Search the listing below for the word "link" and copy each line where it appears.

___ Material supplied

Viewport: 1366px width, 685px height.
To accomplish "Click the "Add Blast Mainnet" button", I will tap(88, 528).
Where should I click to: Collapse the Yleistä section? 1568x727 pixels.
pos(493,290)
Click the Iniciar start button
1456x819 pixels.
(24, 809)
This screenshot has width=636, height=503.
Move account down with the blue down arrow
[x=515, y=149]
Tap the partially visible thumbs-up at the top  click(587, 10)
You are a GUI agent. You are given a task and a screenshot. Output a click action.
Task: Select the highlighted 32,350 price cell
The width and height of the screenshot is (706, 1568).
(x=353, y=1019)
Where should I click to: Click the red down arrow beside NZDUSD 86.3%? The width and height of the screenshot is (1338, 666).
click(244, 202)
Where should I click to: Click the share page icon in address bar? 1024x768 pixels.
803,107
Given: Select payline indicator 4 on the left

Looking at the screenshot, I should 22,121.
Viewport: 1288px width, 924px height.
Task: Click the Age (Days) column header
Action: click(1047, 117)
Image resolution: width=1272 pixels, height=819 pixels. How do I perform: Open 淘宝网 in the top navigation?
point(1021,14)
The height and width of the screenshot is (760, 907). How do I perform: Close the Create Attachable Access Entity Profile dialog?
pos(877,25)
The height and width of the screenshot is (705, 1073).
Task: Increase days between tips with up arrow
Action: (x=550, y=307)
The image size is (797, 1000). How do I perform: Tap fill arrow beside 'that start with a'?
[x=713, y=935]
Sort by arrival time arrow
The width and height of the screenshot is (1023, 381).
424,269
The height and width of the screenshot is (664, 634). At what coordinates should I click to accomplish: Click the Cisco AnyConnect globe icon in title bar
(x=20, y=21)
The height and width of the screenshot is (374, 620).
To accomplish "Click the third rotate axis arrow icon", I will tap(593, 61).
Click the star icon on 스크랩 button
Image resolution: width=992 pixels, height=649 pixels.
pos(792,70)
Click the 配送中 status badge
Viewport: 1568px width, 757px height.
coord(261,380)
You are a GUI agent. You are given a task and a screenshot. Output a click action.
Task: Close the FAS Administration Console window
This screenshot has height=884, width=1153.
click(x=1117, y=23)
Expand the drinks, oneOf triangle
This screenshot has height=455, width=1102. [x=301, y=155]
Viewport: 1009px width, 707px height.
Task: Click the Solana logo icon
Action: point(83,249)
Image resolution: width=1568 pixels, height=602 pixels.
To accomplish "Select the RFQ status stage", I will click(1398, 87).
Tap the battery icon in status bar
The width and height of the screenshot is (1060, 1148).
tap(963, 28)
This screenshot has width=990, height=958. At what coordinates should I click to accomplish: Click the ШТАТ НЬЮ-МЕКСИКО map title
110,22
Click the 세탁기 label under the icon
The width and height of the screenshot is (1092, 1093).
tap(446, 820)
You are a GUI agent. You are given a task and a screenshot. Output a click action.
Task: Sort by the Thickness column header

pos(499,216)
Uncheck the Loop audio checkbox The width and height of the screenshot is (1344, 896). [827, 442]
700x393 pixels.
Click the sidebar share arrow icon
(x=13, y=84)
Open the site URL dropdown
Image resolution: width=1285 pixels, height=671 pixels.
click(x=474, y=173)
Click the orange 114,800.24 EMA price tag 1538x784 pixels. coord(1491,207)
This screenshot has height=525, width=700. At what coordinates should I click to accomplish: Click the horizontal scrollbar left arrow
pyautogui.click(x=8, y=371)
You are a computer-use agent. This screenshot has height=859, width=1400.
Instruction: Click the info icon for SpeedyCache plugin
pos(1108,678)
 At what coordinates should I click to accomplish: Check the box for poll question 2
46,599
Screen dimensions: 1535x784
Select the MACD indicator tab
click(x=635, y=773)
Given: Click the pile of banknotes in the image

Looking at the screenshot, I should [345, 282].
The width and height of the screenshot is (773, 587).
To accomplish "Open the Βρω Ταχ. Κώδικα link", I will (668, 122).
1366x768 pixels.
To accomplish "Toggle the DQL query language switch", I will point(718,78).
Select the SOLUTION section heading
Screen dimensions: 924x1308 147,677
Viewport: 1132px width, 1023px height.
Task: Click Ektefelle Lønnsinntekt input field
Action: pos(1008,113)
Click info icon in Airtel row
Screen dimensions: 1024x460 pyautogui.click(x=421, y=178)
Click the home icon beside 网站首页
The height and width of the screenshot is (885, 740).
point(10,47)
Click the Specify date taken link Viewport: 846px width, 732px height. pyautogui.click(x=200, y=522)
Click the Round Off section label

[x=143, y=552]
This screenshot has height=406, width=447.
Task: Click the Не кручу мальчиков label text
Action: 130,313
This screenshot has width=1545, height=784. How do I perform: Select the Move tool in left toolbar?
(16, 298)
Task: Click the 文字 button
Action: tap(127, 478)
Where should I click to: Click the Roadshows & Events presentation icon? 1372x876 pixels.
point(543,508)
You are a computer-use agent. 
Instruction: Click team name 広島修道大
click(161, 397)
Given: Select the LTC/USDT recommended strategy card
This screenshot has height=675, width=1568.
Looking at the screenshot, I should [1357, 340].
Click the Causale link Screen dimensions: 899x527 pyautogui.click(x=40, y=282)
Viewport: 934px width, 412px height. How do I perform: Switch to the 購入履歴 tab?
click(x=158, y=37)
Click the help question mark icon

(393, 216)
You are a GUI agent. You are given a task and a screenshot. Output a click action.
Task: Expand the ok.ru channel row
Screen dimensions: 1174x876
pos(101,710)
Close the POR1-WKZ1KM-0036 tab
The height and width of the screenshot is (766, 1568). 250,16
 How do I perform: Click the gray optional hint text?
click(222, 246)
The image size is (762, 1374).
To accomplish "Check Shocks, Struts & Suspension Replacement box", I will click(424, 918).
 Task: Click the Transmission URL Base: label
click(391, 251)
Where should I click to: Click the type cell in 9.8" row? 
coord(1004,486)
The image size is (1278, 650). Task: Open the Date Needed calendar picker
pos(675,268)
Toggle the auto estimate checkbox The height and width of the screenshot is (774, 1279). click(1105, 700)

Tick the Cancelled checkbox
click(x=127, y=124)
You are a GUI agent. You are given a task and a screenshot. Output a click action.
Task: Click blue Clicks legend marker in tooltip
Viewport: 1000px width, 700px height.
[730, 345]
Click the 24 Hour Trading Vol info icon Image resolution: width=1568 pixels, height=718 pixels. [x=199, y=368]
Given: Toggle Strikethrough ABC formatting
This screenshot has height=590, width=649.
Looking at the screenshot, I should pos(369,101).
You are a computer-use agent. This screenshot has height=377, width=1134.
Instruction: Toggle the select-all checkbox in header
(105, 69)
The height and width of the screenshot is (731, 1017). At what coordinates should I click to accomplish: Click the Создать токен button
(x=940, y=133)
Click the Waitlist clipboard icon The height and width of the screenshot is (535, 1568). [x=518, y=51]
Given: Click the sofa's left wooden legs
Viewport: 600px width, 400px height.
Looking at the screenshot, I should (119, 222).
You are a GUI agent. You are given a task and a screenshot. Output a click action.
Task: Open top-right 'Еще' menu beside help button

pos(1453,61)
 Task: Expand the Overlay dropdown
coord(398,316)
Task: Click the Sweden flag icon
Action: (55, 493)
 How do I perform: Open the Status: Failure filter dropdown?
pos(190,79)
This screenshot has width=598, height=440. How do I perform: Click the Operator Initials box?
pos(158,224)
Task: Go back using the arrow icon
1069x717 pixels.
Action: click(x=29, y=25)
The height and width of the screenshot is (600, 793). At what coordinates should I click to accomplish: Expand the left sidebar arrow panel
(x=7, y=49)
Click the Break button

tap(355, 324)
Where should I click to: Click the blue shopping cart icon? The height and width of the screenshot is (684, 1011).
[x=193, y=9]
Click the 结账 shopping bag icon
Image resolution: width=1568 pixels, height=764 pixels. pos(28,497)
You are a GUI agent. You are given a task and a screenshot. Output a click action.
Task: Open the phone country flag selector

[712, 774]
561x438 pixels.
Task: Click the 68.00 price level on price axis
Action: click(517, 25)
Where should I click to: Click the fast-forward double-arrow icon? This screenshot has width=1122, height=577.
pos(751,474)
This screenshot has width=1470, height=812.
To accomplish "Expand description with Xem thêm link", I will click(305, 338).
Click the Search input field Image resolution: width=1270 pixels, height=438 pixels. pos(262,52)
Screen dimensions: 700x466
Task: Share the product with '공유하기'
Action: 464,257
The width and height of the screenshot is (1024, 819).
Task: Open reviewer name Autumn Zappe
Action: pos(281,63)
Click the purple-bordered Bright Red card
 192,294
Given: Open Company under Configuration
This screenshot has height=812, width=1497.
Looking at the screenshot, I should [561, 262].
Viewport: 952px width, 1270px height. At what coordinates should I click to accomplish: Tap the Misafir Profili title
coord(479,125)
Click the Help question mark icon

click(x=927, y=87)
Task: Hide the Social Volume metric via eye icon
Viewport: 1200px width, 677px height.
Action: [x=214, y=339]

______

Response area:
To accomplish "Open the Βρω Ταχ. Κώδικα link", I will (668, 122).
Click the Specify date taken link Viewport: 846px width, 732px height. pyautogui.click(x=200, y=522)
Click the Causale link Screen dimensions: 899x527 pyautogui.click(x=40, y=282)
To accomplish "Expand description with Xem thêm link", I will click(305, 338).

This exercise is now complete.